For part 1, that largely involves finding “winner things” and “loser things” and the implicit assumption that choosing to do more winner things and fewer loser things will increase performance.  That runs into the giant “correlation isn’t causation” issue.  While the specific Rocket League details aren’t important, this kind of analysis will identify second-half QB kneeldowns as a huge winner move and having an empty net with a minute left in an NHL game as a huge loser move.  Treating these as strategic directives- having your QB kneel more or refusing to pull your goalie ever- would be actively terrible and harm your chances of winning.

Those examples are so obviously ridiculous that nobody would ever take them seriously, but when the metrics don’t capture losing endgames as precisely, they can be even *more* dangerous, telling a story that’s incorrect for the same fundamental reason, but one that’s plausible enough to be believed.  A common example is outrushing your opponent in the NFL being correlated to winning.  We’ve seen Derrick Henry or Marshawn Lynch completely dump truck opposing defenses, and when somebody talks about outrushing leading to wins, it’s easy to think of instances like that and agree.  In reality, leading teams run more and trailing teams run less, and the “signal” is much, much more from capturing leading/trailing behavior than from Marshawn going full beast mode sometimes.

If you don’t apply subject-matter knowledge to your data exploration, you’ll effectively ask bad questions that get answered by “what a losing game looks like” and not “what (actionable) choices led to losing”.  That’s all well-known, if worth restating occasionally.

The more interesting part begins with the second objective.  While the particular skills don’t matter, trust me that the difference in car control between top players and Diamond-ranked players is on the order of watching Simone Biles do a floor routine and watching me trip over my cat.  Both involve tumbling, and that’s about where the similarity ends.

The paper identifies various mechanics and identifies rank pretty well based on those.  What’s interesting is that while they can use those mechanics to tell a Diamond from a Bronze, when they tried to use those mechanics to predict the outcome of a game, they all graded out as basically worthless.  While some may have suffered from adverse selection (something you do less when you’re winning), they had a pretty good selection of mechanics and they ALL sucked at predicting the winner.  And, yet, beyond absolutely any doubt, the higher rank stratifications are much better at them than the lower-rank ones.  WTF? How can that be?

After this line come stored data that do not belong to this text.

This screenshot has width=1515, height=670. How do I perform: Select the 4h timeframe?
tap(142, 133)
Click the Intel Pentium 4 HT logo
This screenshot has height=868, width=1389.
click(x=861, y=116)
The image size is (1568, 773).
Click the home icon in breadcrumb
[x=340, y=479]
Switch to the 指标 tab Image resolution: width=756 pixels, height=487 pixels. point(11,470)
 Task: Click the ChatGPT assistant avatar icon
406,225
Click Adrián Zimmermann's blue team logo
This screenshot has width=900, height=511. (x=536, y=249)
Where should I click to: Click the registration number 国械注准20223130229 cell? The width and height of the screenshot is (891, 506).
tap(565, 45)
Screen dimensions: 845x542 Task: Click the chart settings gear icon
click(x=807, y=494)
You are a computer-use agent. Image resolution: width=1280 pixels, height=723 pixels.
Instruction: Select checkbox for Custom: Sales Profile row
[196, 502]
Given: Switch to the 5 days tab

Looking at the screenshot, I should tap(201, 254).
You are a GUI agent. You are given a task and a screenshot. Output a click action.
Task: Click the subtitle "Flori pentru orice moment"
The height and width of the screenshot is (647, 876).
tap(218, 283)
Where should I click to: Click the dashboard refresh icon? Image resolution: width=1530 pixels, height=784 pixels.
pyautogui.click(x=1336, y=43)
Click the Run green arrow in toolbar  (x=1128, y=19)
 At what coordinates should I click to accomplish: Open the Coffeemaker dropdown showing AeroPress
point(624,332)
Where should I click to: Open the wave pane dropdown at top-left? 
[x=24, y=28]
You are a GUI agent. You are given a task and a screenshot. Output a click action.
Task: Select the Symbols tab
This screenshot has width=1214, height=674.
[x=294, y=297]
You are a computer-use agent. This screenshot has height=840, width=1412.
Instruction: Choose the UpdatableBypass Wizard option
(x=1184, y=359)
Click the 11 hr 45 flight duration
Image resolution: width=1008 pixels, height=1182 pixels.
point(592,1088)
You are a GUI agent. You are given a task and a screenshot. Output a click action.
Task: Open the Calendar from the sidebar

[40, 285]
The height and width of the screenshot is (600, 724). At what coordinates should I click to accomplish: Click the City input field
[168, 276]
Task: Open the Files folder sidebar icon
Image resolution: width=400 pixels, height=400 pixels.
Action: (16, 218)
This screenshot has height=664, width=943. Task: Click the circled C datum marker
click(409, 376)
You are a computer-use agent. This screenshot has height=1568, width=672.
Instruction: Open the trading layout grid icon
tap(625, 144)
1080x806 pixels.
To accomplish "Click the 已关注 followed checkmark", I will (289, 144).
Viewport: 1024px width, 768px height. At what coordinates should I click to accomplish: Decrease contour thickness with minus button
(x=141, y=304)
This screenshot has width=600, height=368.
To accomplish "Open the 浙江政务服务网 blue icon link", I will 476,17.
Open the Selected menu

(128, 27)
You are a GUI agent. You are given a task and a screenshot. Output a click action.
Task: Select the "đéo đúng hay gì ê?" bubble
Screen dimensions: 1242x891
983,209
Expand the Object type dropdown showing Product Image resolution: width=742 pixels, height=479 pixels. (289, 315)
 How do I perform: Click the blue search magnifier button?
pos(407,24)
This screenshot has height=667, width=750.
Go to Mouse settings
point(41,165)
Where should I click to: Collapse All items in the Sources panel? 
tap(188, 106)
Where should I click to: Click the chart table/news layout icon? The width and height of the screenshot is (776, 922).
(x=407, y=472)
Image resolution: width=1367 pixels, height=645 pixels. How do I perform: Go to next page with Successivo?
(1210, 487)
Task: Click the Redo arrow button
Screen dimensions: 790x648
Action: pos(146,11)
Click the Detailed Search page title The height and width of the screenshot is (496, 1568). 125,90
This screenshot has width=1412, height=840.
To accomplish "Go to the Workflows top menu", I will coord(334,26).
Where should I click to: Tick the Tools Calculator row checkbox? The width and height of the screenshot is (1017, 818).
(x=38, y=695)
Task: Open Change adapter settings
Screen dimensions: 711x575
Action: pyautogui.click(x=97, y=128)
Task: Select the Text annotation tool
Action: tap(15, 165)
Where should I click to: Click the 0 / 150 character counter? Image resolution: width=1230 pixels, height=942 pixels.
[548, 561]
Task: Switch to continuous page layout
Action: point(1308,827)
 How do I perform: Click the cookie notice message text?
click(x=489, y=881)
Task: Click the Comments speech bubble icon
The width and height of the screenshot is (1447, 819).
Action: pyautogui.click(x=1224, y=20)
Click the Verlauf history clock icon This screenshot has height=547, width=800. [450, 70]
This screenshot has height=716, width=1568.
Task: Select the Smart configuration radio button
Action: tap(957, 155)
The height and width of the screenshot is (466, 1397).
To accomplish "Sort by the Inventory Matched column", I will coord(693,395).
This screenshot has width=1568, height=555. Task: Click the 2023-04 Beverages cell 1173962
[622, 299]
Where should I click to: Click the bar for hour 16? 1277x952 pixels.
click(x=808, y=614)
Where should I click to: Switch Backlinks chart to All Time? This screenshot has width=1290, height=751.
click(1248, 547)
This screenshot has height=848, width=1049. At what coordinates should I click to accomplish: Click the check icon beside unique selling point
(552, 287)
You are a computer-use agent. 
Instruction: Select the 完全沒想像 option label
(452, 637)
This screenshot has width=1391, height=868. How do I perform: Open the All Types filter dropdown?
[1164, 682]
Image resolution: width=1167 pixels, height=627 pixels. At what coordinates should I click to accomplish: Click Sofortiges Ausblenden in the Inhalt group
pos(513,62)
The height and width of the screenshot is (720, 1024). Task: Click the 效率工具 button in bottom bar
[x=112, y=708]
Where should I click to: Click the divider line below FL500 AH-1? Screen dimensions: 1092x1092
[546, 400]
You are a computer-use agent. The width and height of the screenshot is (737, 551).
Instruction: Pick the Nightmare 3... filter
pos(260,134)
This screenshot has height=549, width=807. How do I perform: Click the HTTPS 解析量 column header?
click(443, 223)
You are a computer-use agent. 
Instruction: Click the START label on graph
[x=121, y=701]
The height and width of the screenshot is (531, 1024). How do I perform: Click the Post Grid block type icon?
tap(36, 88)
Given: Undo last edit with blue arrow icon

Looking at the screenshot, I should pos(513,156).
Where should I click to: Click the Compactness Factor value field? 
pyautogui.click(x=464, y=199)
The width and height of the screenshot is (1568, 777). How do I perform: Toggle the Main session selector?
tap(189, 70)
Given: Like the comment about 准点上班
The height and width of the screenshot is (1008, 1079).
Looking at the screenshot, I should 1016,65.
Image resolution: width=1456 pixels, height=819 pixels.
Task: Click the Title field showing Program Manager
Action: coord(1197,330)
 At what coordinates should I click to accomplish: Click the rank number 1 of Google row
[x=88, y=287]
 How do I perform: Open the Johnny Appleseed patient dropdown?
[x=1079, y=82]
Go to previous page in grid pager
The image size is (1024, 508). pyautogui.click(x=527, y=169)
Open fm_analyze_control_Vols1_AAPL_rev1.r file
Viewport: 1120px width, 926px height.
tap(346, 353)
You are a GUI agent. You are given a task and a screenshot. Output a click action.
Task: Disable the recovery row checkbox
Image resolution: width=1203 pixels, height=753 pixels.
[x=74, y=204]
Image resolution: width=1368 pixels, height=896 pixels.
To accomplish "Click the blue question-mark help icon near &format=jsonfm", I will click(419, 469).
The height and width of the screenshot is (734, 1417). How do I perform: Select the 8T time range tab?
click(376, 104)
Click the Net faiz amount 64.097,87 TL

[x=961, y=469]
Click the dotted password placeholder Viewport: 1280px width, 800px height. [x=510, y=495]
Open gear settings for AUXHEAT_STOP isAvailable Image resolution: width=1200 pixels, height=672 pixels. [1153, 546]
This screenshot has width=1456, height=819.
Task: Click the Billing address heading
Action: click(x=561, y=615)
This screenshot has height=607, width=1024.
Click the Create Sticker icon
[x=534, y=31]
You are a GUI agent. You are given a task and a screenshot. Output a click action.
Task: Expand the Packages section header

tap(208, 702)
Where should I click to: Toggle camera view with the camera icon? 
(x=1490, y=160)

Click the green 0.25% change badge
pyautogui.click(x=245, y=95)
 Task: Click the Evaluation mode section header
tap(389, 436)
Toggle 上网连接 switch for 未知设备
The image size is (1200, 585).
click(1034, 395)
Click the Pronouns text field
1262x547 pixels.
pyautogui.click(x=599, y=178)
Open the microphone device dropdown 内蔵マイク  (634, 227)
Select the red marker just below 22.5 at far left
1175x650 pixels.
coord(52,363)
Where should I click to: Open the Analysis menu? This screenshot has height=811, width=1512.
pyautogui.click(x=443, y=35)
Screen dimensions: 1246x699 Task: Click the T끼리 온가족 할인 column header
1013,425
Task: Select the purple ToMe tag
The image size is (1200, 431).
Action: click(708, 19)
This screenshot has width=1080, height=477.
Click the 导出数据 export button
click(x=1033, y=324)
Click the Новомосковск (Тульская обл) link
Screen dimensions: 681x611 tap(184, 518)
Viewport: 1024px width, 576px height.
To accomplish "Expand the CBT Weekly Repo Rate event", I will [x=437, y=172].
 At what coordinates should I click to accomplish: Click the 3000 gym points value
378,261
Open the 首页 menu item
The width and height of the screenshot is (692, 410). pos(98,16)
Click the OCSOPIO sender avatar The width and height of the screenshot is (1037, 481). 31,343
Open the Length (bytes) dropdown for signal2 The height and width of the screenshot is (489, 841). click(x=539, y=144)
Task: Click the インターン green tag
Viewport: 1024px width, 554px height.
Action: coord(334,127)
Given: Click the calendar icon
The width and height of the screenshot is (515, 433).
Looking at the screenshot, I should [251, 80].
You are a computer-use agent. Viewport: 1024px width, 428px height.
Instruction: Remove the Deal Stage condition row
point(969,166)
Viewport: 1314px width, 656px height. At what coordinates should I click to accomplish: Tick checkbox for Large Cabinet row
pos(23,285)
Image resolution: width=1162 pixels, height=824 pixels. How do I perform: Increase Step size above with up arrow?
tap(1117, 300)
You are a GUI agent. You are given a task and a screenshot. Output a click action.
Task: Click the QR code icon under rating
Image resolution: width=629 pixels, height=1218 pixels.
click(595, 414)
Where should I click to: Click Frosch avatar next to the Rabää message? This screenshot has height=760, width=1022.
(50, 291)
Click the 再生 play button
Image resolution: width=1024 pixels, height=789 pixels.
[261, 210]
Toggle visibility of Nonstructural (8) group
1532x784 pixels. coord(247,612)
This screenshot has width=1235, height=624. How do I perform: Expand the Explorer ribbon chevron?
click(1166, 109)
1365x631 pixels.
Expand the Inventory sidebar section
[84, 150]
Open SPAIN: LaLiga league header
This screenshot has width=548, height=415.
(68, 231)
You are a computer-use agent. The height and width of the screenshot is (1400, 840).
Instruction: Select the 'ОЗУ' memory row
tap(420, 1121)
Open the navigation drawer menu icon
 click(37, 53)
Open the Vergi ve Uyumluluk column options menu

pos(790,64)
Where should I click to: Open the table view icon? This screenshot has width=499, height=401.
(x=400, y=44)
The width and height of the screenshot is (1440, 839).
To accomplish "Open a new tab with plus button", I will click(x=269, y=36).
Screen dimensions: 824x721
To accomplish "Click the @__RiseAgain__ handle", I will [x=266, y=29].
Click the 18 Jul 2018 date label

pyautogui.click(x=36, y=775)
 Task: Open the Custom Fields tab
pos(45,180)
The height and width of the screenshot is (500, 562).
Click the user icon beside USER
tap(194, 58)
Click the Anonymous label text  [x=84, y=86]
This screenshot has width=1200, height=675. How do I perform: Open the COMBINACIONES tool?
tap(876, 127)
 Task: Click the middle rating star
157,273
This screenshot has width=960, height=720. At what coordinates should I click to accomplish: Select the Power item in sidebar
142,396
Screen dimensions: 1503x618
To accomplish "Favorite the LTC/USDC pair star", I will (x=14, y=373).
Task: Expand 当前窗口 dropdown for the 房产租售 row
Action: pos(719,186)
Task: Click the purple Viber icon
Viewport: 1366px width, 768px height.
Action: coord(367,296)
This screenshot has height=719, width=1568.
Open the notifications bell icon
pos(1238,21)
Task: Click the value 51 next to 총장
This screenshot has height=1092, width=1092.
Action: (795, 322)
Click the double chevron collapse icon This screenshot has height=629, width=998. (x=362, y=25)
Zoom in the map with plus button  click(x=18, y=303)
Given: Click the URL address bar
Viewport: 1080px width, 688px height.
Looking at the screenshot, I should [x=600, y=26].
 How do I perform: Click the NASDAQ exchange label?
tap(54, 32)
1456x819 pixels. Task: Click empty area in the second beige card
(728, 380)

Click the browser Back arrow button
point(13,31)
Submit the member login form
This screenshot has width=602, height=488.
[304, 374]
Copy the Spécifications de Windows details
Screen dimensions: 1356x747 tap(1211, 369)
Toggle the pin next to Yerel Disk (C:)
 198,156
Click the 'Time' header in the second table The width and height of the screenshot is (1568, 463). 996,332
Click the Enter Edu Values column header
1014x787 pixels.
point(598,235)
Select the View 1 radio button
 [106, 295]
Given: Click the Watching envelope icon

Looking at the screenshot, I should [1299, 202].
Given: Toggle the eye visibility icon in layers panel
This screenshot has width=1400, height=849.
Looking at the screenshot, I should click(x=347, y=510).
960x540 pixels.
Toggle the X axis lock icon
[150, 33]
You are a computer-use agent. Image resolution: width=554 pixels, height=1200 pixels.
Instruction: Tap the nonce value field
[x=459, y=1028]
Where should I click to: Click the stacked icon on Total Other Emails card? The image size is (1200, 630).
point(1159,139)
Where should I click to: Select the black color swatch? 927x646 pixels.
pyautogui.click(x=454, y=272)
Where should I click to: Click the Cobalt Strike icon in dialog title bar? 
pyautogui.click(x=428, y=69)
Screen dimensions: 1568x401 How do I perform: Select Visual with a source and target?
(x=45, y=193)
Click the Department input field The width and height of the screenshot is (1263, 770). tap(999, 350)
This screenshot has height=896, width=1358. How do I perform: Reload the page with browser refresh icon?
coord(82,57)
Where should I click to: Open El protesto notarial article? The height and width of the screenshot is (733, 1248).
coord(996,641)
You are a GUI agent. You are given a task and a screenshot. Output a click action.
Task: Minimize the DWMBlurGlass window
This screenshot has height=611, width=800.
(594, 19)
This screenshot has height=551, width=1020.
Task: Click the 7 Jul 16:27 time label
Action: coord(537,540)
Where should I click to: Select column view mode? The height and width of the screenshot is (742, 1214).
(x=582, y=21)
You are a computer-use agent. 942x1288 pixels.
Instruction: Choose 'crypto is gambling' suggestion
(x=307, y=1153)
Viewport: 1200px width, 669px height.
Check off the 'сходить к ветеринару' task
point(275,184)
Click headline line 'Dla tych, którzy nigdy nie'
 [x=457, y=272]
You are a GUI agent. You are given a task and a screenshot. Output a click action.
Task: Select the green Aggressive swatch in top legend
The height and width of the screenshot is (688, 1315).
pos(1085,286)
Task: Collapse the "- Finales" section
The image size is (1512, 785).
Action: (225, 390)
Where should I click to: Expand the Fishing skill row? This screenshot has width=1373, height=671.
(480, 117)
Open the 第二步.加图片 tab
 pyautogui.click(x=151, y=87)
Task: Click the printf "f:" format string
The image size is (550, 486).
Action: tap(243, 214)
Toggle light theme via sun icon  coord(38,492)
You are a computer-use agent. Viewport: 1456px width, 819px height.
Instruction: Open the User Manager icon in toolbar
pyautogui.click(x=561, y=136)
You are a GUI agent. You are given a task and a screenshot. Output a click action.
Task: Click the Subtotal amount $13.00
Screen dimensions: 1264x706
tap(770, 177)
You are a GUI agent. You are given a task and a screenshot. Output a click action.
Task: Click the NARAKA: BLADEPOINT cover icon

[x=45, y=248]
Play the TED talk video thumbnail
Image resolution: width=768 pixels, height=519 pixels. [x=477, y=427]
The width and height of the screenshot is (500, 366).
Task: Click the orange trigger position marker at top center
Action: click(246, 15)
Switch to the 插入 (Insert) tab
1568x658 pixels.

The answer is in a sample constructed in a particularly pathological way, and it’s one that will be common among esports data sets for the foreseeable future.  All of the matches are contested between players of approximately equal overall skill.  The sample contains no games of Diamonds stomping Bronzes or getting crushed by Grand Champs.

The players in each match have different abilities at each of the mechanics, but the overall package always grades out similarly given that they have close enough MMR to get paired up.  So if Player A is significantly stronger than player B at mechanic A to the point you’d expect it to show up, ceteris paribus, as a large winrate effect, A almost tautologically has to be worse at the other aspects, otherwise A would be significantly higher-rated than B and the pairing algorithm would have excluded that match from the sample.  So the analysis comes to the conclusion that being better at mechanic A doesn’t predict winning a game.  If the sample contained comparable numbers of cross-rank matches, all of the important mechanics would obviously be huge predictors of game winner/loser.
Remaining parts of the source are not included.